:: Complete the following ::
1) In the forum thread, the reply that ends with "Good luck" mentions several family members. List every one of them.
2) Write out the forum thread word for word from "Have you thought" to "my step son.".
3) Continue the forum thread about the sister with autism from the point where it stops.

(Beginning of Document extract)

It does sound like your parents have bought into her behaviour being unavoidable, but that is not the case, the vast majority of what you have said with regard to her behaviour could have been nipped in the bud by your parents had they been given the correct help from early on.
Have you thought about going and seeing her gp yourself, they obviously won't divulge any info about her to you but I suspect that your parents haven't told the gp about all of the problems they are having with your sister.
At the end of the day, your parents are the victims of domestic violence, this may seem like a strange thing for me to say but it was what I was told by the police when we had problems with my step son. 
As you say, your parents need help and soon. 
I can understand how frustrated you must be with them letting this get to this stage, have they thought about who will look after your sister when they aren't around anymore...
I really hope that you manage to sort something out to help, your sister can't really be happy with her situation either.
This is a link to a forum I am on (my 2 yr old is being assessed for autism) I have found it really very helpful and supportive.
https://www.asd-forum.org.uk
Good luck


----------



## Dragonfly

Thanks oldmummy. They have told me to keep my nose out of it and are currantly not speaking to me. Not speaking to me as I can hardly get a word out of my dad on the phone anymore and things have went pear shaped. I think its either whats going on down there or they dont like me. They seem to have no time for me or my son at all and will sat that to me. Sis has them run off their feet. She has a speech therpist but no child psychologist, this is what I have been telling my parenst to get for years but it hasnt been done yet. You cant say a bad word about my sister near my mum or she would eat you alive. Anyone can say what they like about me she would join in but not my sister. Not even I am allowed to say she is badly behaved, I am accused of picking on her autism if I say she isnt an angel! Maybe my mum likes being slapped by her as i am shocked she takes it, if I had of done that i would have been flattened by her! my mum even slapped the shite out of me when I was a teen for being rude to her once. Now she just lets my sis slap her and does nothing. When asking why dosnt she tell her off I got the answer " what good would that do its her autism". So they think there is no point on disaplin , she is allowed to be this way. 

its sad as I have no say. And I will be left witrh her and my lay about dole brother to who at 31 cant feed himself or pay for anything. He dosnt get hassel either for doing notihng but giving my mum abuse. Perhaps pushing me out of the house at 17 was good for me as I didnt get anything them two get down there now. I just get told no one has any time for me and treated like I always want stuff when I dont all I wanted was for them to look at their grandchilds pics I pay for them.

(End of Document extract)
(Beginning of Listed entries)

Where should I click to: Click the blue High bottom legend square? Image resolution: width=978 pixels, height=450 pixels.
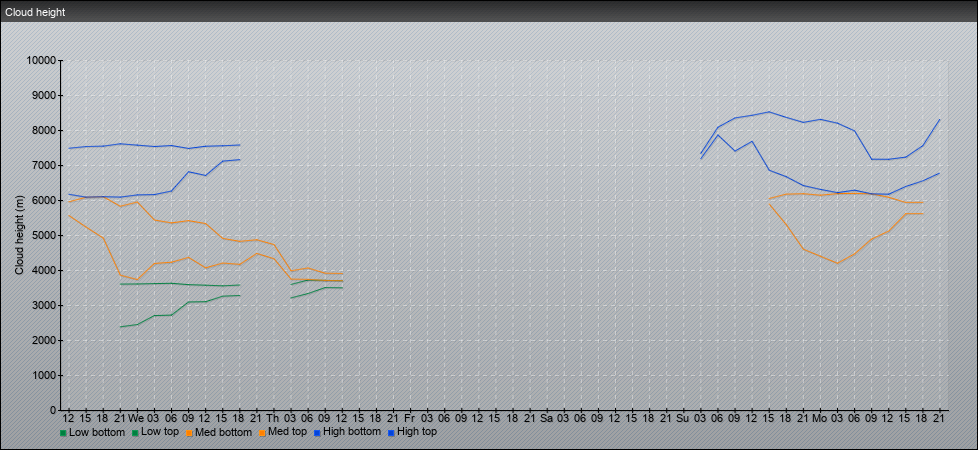tap(318, 433)
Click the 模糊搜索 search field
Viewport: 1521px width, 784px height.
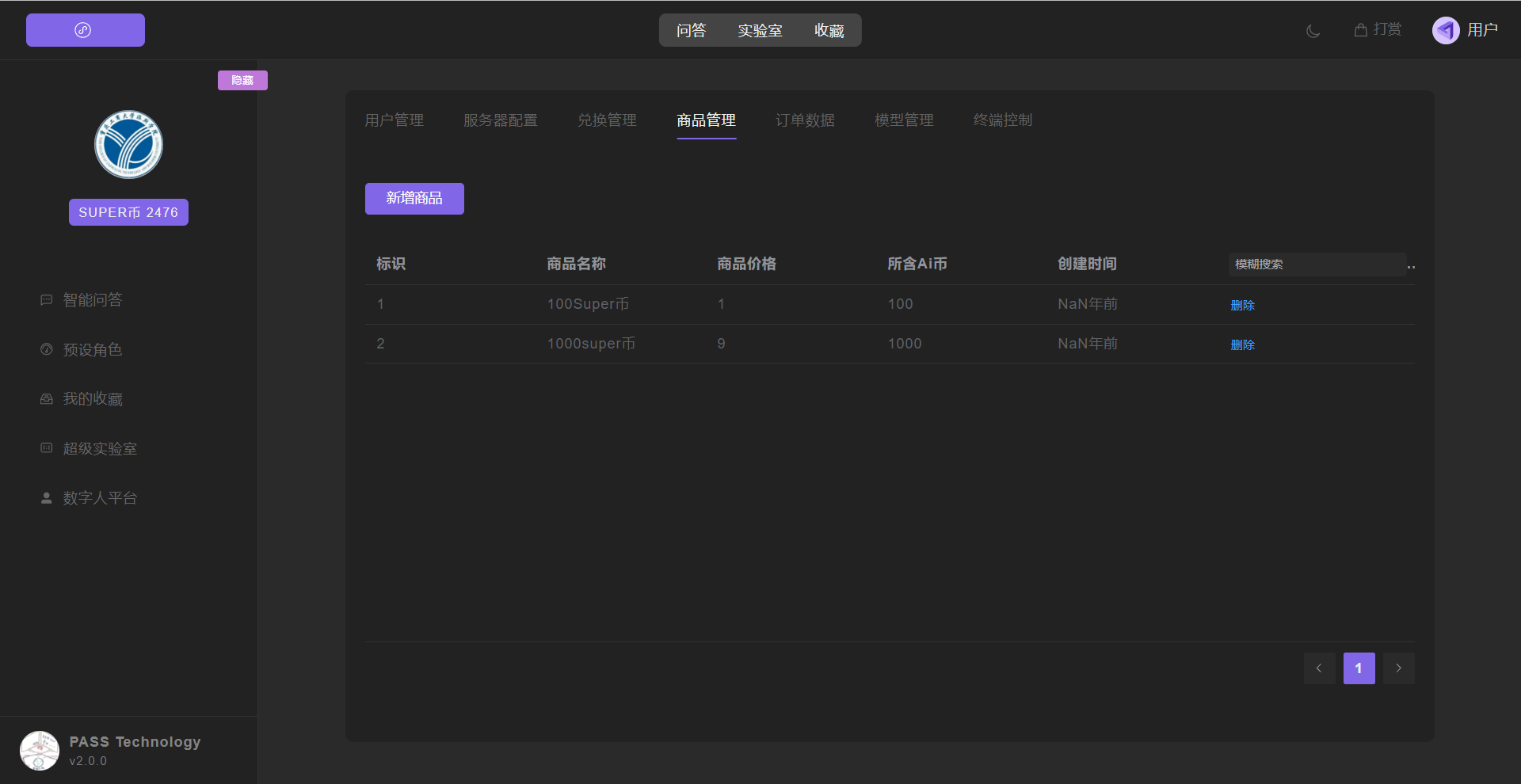(1317, 265)
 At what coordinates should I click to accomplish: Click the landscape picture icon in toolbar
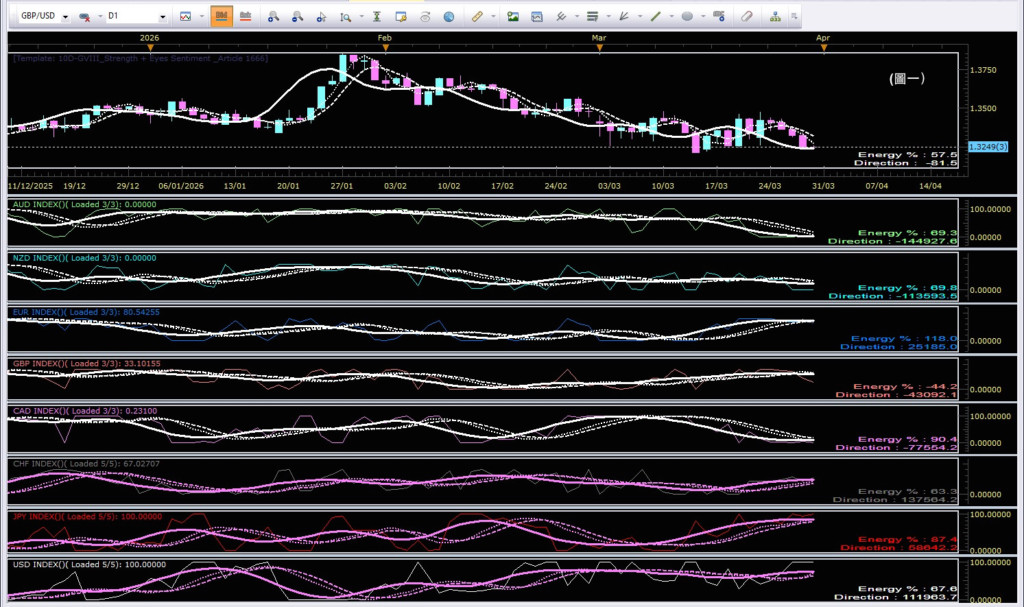(x=513, y=17)
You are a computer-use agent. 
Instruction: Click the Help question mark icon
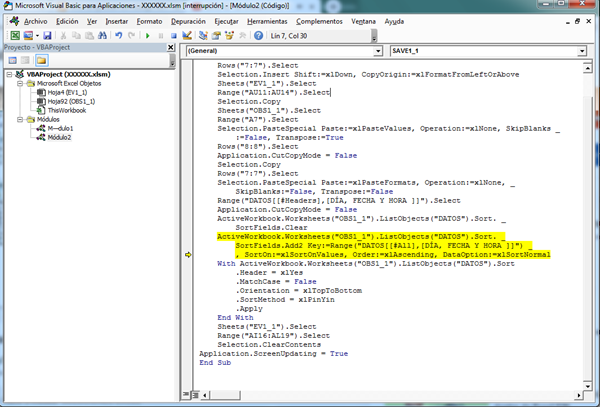[x=258, y=35]
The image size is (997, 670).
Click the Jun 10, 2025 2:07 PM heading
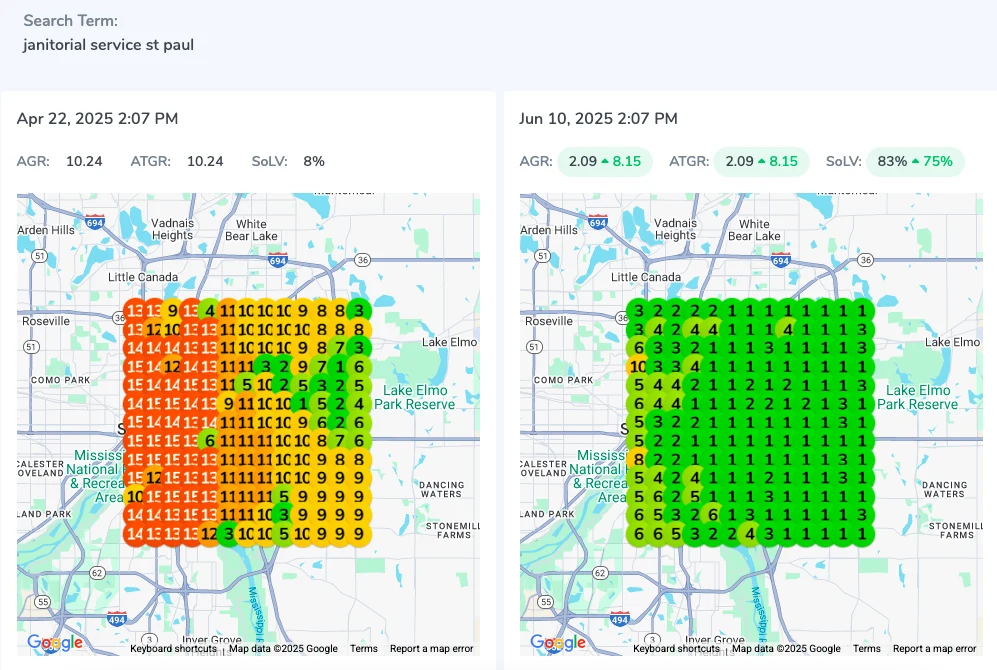point(598,119)
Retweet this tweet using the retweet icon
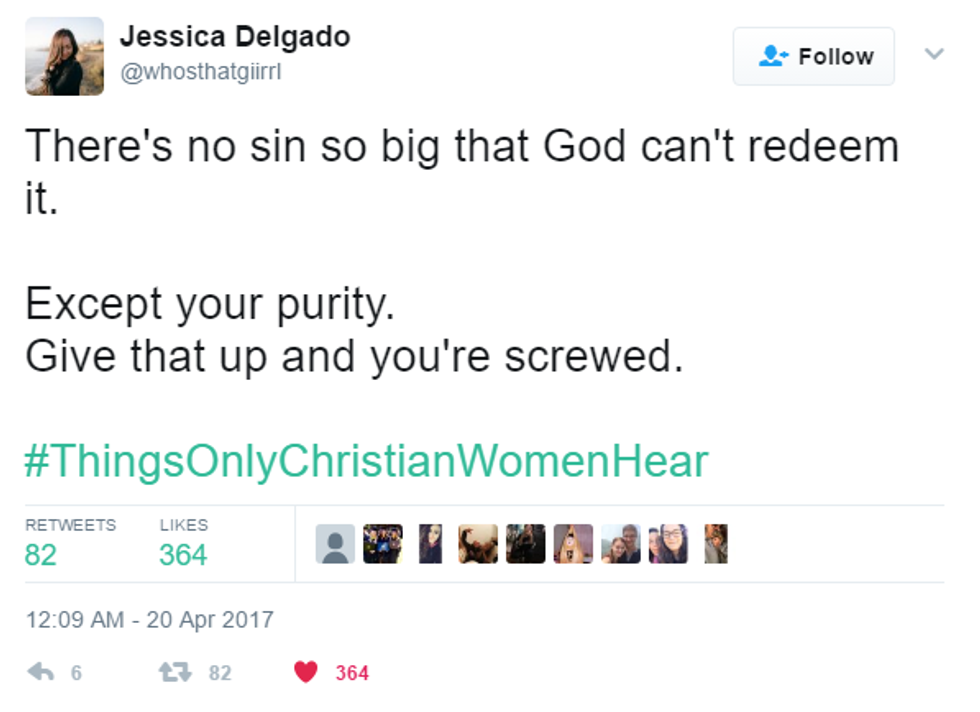 point(175,672)
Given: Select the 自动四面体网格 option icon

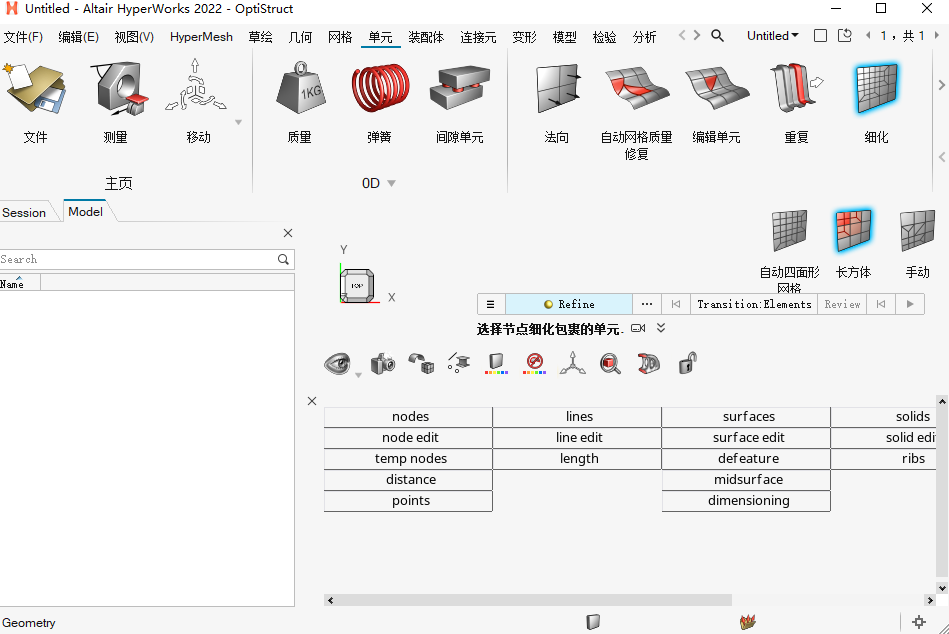Looking at the screenshot, I should coord(788,230).
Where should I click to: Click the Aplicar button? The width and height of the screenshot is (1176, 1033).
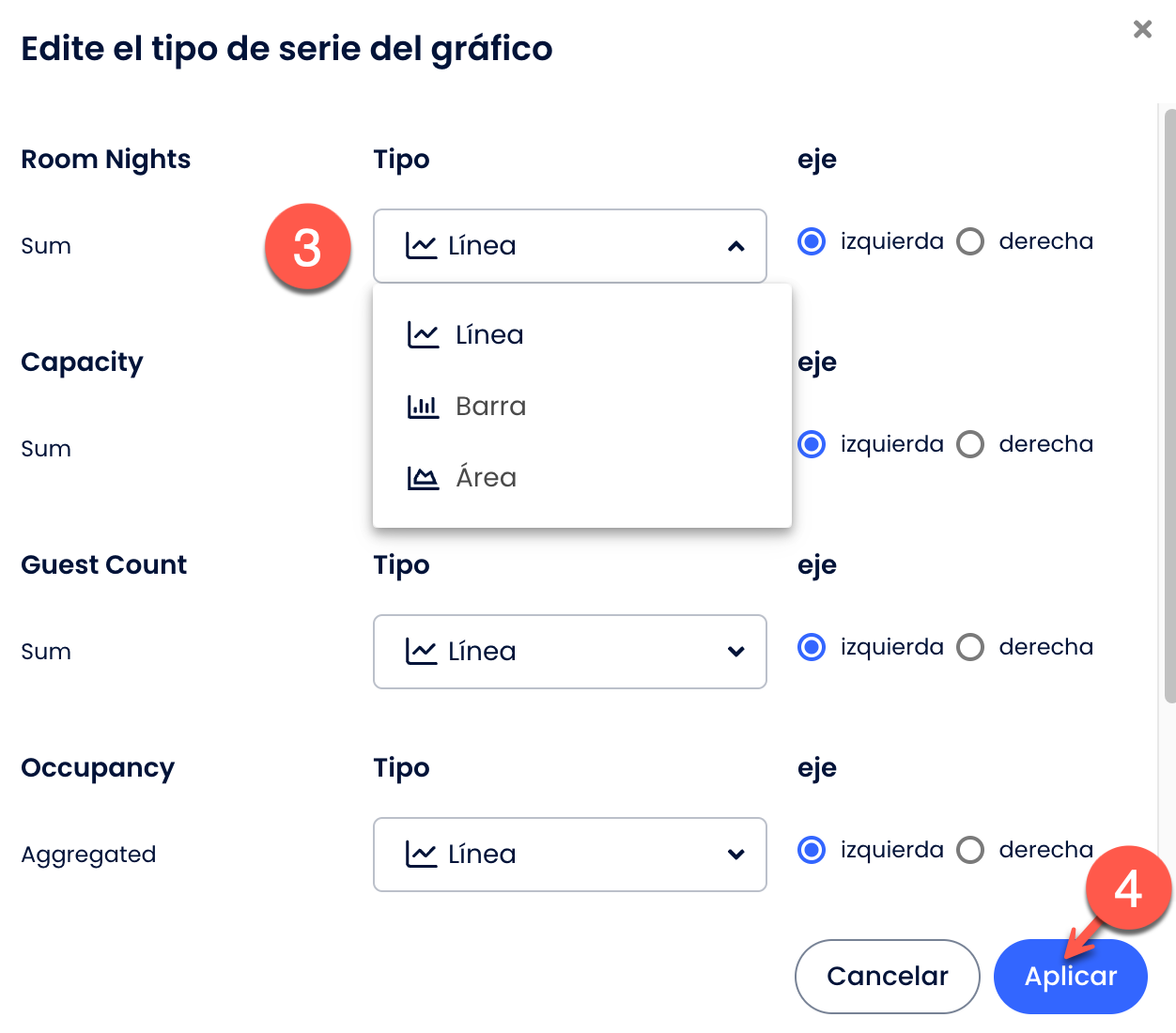point(1071,977)
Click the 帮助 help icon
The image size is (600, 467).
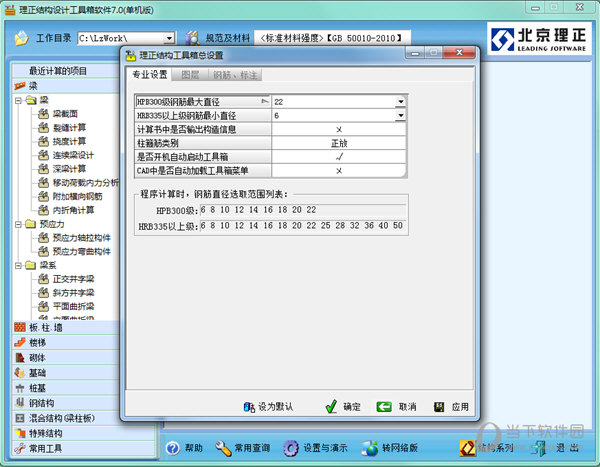coord(173,448)
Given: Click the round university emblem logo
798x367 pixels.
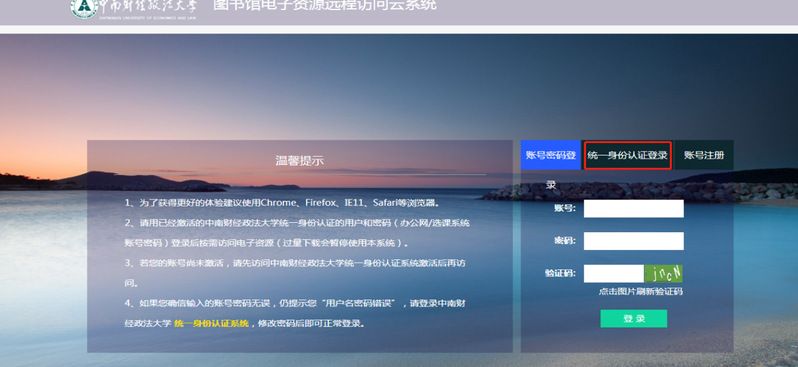Looking at the screenshot, I should point(83,7).
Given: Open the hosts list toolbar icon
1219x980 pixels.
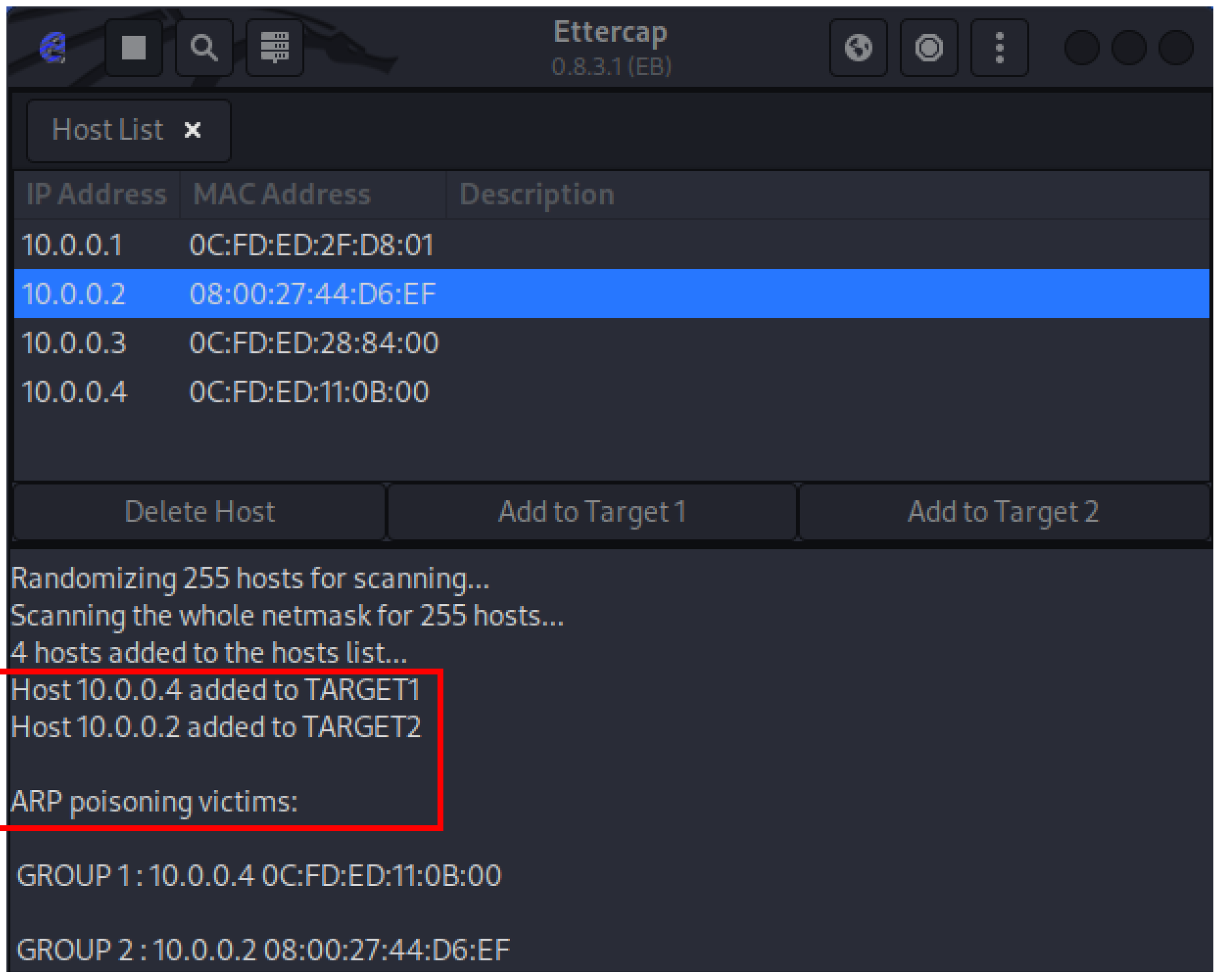Looking at the screenshot, I should 275,48.
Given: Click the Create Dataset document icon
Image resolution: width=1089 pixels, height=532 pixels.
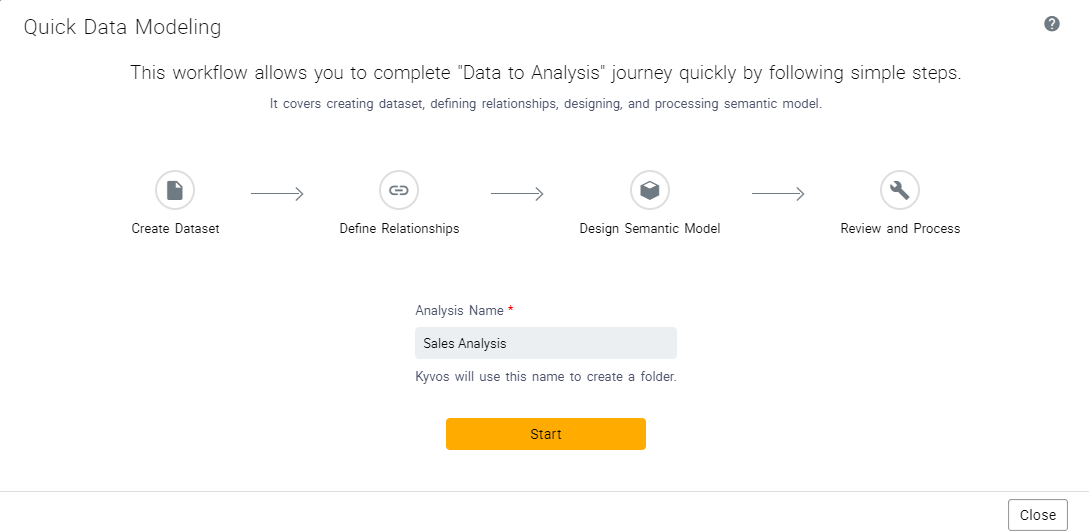Looking at the screenshot, I should [x=175, y=190].
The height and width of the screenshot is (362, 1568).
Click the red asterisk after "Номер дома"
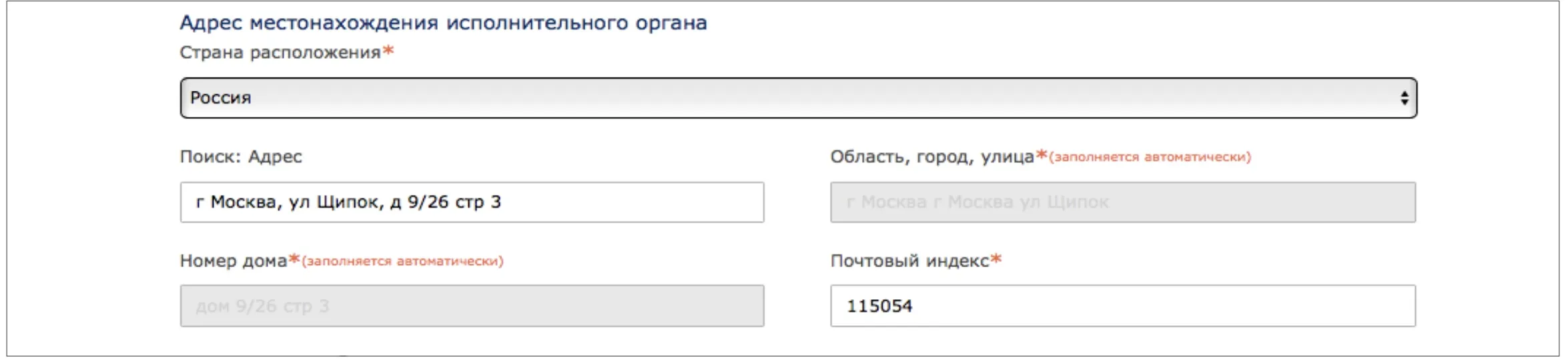pos(294,259)
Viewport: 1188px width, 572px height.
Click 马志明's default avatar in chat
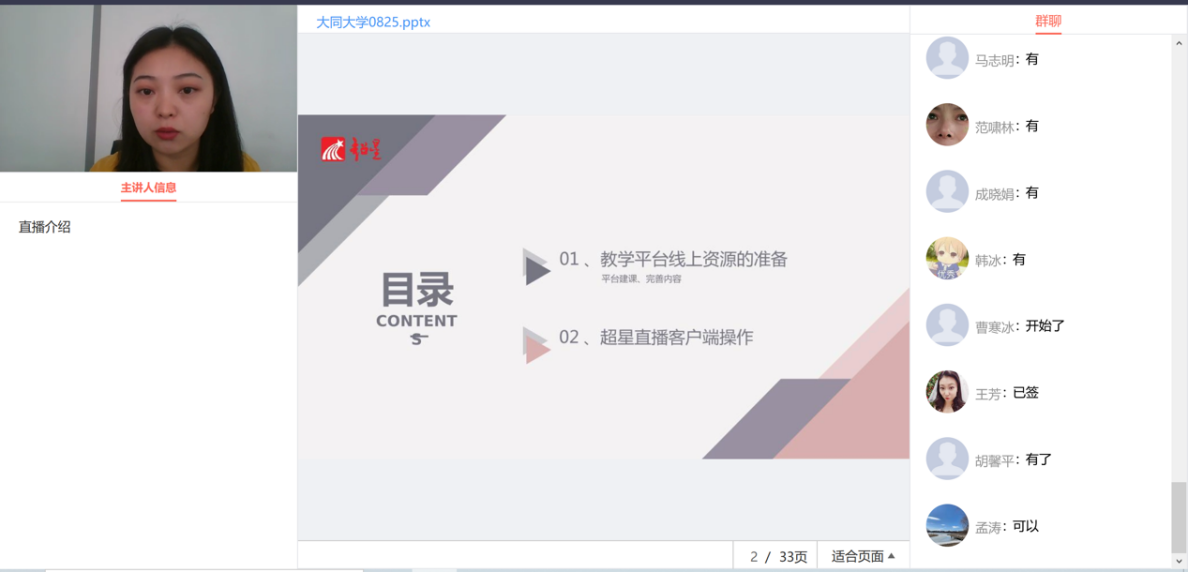[947, 58]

(End of Listed entries)

:: Numbered responses ::
1)
- your parents
- your sister
- my step son
- my 2 yr old

2)
Have you thought about going and seeing her gp yourself, they obviously won't divulge any info about her to you but I suspect that your parents haven't told the gp about all of the problems they are having with your sister.
At the end of the day, your parents are the victims of domestic violence, this may seem like a strange thing for me to say but it was what I was told by the police when we had problems with my step son.

3)
oh well. :( sod them now, probbaly will call up next week and pick on the interior of my hosue while my sister lingers weirdly by the door getting jealous of my mum lookiong at my son while the air is so tence you could cut it like a knife. Lucky them visits last 5 minutes.


----------



## Cocobelle

Hi, I am sorry I am so late to this post but I have only just seen it and just had to reply to try and offer some help as I went through this (and worse) with my son two years ago so I know exactly what your parents are going through.

It was the worse time of my life and I just could not understand how my sweet natured little lad could turn into this unhappy, angry and violent teenager and once the school decided they could no longer cope, it got a whole lot worse as we could not find anyone who could cope with him and he was at home, smashing everything (even our light bulbs) if he could not get his own way. Our son was not over spoilt, we tried very hard to set boundaries but it made no difference. 

Once he was at home all day he was obviously bored silly but he seemed to hate going out and in the car if he sat in the back seat he would pull my hair, yank on my car seat or punch the windows, if he was in the front seat he would pull at my gear stick or hand break. He was never violent to us on purpose but sometimes when he was in a rage he would throw big heavy things or do stuff that could have caused serious harm if you were in the way. Luckily he never self harmed either. 

I love my son so much and it was obvious that something was making him this unhappy for his behaviour to be this way (my son is totally non verbal) and as his mum, it was my job to find out what and to sort it even if it meant doing something that was against every thing I had ever wanted and for us, it was finding a school that could bring out the best in our son as love alone was obviously not enough any more. 

What Lozzy says is so true, as a parent there is only so much you can do before you are worn down and too tired to keep it up, plus you have other things that need your attention such as work, household chores and just life in general. A dedicated school or college over comes that by having people on hand who's sole purpose is to care, educated and provide much needed structure and boundaries to the child/young person with Autism.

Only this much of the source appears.